このたびはご高著を恵贈くださり、ありがとうございます。
ゆっくりと楽しみに読もうと思っていたのですが、昨日読み始めたと思ったら、もう読了しておりました。
ページをめくるのが惜しく感じるほどの清新な読書体験はひさしぶりです。
佐藤様の超人的なご努力には日頃から並々ならぬ敬意を寄せておりましたが、本書を手にしてその気持ちがなおいっそう切実な輪郭をともなって迫ってきます。
というよりも、おそらくドラッカーの偉大な実践精神が佐藤様をしてかくも有効性の高い一連の行動に駆り立てたようにも見えてくるのです。

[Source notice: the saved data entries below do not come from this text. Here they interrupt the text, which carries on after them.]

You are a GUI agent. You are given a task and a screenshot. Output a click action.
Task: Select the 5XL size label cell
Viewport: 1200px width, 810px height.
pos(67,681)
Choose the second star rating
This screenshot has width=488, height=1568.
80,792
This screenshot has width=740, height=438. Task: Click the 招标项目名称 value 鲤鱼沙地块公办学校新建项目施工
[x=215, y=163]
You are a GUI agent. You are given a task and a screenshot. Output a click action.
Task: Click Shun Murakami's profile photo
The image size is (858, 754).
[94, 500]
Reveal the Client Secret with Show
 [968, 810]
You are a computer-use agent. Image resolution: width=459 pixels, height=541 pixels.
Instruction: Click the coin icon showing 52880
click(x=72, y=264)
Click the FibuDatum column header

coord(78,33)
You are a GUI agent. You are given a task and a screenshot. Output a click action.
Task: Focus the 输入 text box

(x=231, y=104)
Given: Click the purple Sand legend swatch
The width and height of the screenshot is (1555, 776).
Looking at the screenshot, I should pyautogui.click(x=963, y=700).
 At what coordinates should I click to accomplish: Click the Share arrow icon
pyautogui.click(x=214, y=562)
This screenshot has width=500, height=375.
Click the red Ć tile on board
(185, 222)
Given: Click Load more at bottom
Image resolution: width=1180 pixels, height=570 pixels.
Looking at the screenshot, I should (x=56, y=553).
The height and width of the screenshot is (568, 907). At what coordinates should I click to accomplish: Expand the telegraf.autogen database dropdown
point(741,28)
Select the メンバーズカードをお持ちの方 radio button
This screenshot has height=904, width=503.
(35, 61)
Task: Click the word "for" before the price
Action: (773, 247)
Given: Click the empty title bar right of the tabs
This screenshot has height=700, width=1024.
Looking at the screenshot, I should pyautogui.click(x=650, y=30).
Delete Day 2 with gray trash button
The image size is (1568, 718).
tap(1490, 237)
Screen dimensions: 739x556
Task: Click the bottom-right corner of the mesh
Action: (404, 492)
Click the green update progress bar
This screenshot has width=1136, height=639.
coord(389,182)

いささか宗教臭い評言を許していただければ、ドラッカーによる荒野の呼び声を真摯に聞き、その熱をまともに肌で受け止め、真摯に応えた方としての佐藤様の実像がくっきり私の脳裏に浮かびました。
その証拠に、本書のいちばんの持ち味は、生き生きと血が通っているところです。
表情もじつに豊かです。生きた人間が生きたままに描かれています。
佐藤様はすぐれた美術品と対話するように、心を開いて一枚一枚丁寧に見て、鋭敏なところ、かけがえのないところ、卓越したところを探り当て、描ききっています。
「実践とはそのようなものなのだ」と言えばそれまでですが、一言で片付けるにはあまりにも深遠な示唆がそこにはあります。
読む者にとってはっと胸を衝く熱があるのです。
その熱を文章で再構成する。それに並大抵以上の努力が要されるのを私は知っています。少なくとも私の知るかぎり本書をのぞいて誰も成功したことのない境涯であることは確かです。
同時に、緻密で、親切で、優しい心の持ち主のみが描きうる世界でもあります。あるいは、世の片隅への思いと、傷つきやすいささやかな存在への配慮あるもののみに許される仕事でもあります。
最後に述べられている「言葉はマネジメントそのもの」、まったく同感いたします。たぶんドラッカーの言葉の使い方だけで本が何冊もあっていいのだろうと思います。
言語は社会生態そのものですから、今後力を入れる分野のリストに入れていただき、ご指導をいただけることを祈念いたします。
今後ともドラッカーや上田先生の精神を継承し、いっそういきいきと「札幌の精神」を具現化すべく、学会としても叡智を結集すべき時期と思います。
ご一緒できることを楽しみにさせていただいております。
まずは心よりの敬意をお伝えしたく、お礼と感想まで。